Même si la commission des lois a amélioré le texte en précisant que cet avocat serait désigné par le président du Conseil national des barreaux après « avis conforme » de l’assemblée générale de ce conseil, il nous paraît plus cohérent qu’il soit élu par ladite assemblée.

C’est déjà ce qui se fait pour le membre du Conseil d’État et il me semble que, pour l’avocat comme pour d’autres membres, il est plus légitime d’être élu par ses pairs.

M. le président. L'amendement n° 9, présenté par M. Michel, Mme Klès, MM. Collombat, Frimat et Sueur, Mme Boumediene-Thiery et les membres du groupe Socialiste, apparentés et rattachés, est ainsi libellé :

Alinéa 2

Après le mot :

est

rédiger ainsi la fin de cet alinéa :

élu par le Conseil national des barreaux.

La parole est à M. Pierre-Yves Collombat.

M. Pierre-Yves Collombat. Je vais abonder dans le sens de Mme Borvo Cohen-Seat.

Alors que le représentant des avocats est désigné, les représentants des magistrats et le représentant du Conseil d’État sont élus. Même si un progrès a été réalisé puisque notre commission a prévu que la désignation de l’avocat interviendrait après avis conforme de l’assemblée générale du Conseil national des barreaux, et non plus après avis simple, cela nous semble insuffisant. Par conséquent, nous demandons que l’avocat, lui aussi, soit élu.

Nous rejoignons ainsi les avis exprimés par M. Vincent Lamanda, Premier président de la Cour de cassation et par M. Jean-Louis Nadal, procureur général près la Cour de cassation, lors de leur audition devant la commission. Nous nous trouvons donc en excellente compagnie et je ne doute pas que, mes chers collègues, que vous aurez plaisir à nous rejoindre.

M. le président. L'amendement n° 11, présenté par M. Michel, Mme Klès, MM. Collombat, Frimat et Sueur, Mme Boumediene-Thiery et les membres du groupe Socialiste, apparentés et rattachés, est ainsi libellé :

Alinéa 2

Compléter cet alinéa par une phrase ainsi rédigée :

L'avocat qui siège au sein du Conseil supérieur de la magistrature est nommé dans la magistrature, à titre temporaire, dans les conditions prévues à l'article 41-10 et suivants de l'ordonnance n° 58-1270 du 22 décembre 1958 portant loi organique relative au statut de la magistrature.

La parole est à M. Jean-Pierre Michel.

M. Jean-Pierre Michel. Je ne sais pas si les organisations syndicales de magistrats ont réclamé la présence d’un avocat au CSM ; en tout cas, elles ne s’y sont pas opposées mais elles ont posé deux conditions.

La première tient au mode de désignation de l’avocat, dont M. Collombat vient de parler.

§ §

### Exercice 1
Dans le débat sur l'avocat siégeant au Conseil supérieur de la magistrature, relevez les parlementaires nommés individuellement comme auteurs de l'amendement n° 9.
### Exercice 2
D'après le débat sur l'avocat siégeant au Conseil supérieur de la magistrature, quelle fonction exerce M. Vincent Lamanda ?
### Exercice 3
Rédigez la suite du débat sur l'avocat siégeant au Conseil supérieur de la magistrature, à partir de sa dernière phrase.

### Données fournies
§ §

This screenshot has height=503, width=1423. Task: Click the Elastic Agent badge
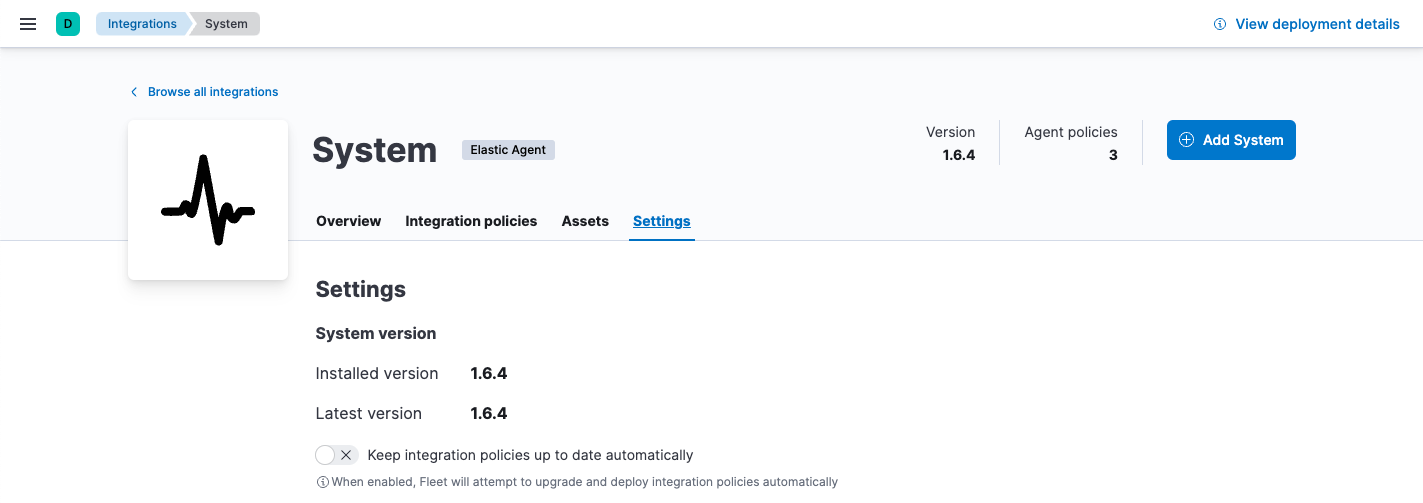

§ §

### Résultat attendu 1
M. Michel, Mme Klès, M. Collombat, M. Frimat, M. Sueur, Mme Boumediene-Thiery

### Résultat attendu 2
Il est Premier président de la Cour de cassation.

### Résultat attendu 3
La seconde a trait au choix même de cet avocat. Celui-ci ne peut pas exercer sa profession pendant la durée de son mandat, ni être membre d’un cabinet associé qui plaiderait également.

C’est la raison pour laquelle nous avons déposé cet amendement qui est en lien avec l'amendement n° 10 présenté à l’article 4 et dans lequel il est spécifié que l’avocat ne peut pas exercer. Comme il n’exerce pas, il doit percevoir une indemnité substantielle. Aussi, nous proposons, par l’amendement n° 11, que, conformément au statut de la magistrature, cet avocat, qui est désigné en tant que tel, soit, après sa désignation, détaché pour un temps au sein de la magistrature afin de recevoir une rémunération.

M. le président. Quel est l’avis de la commission ?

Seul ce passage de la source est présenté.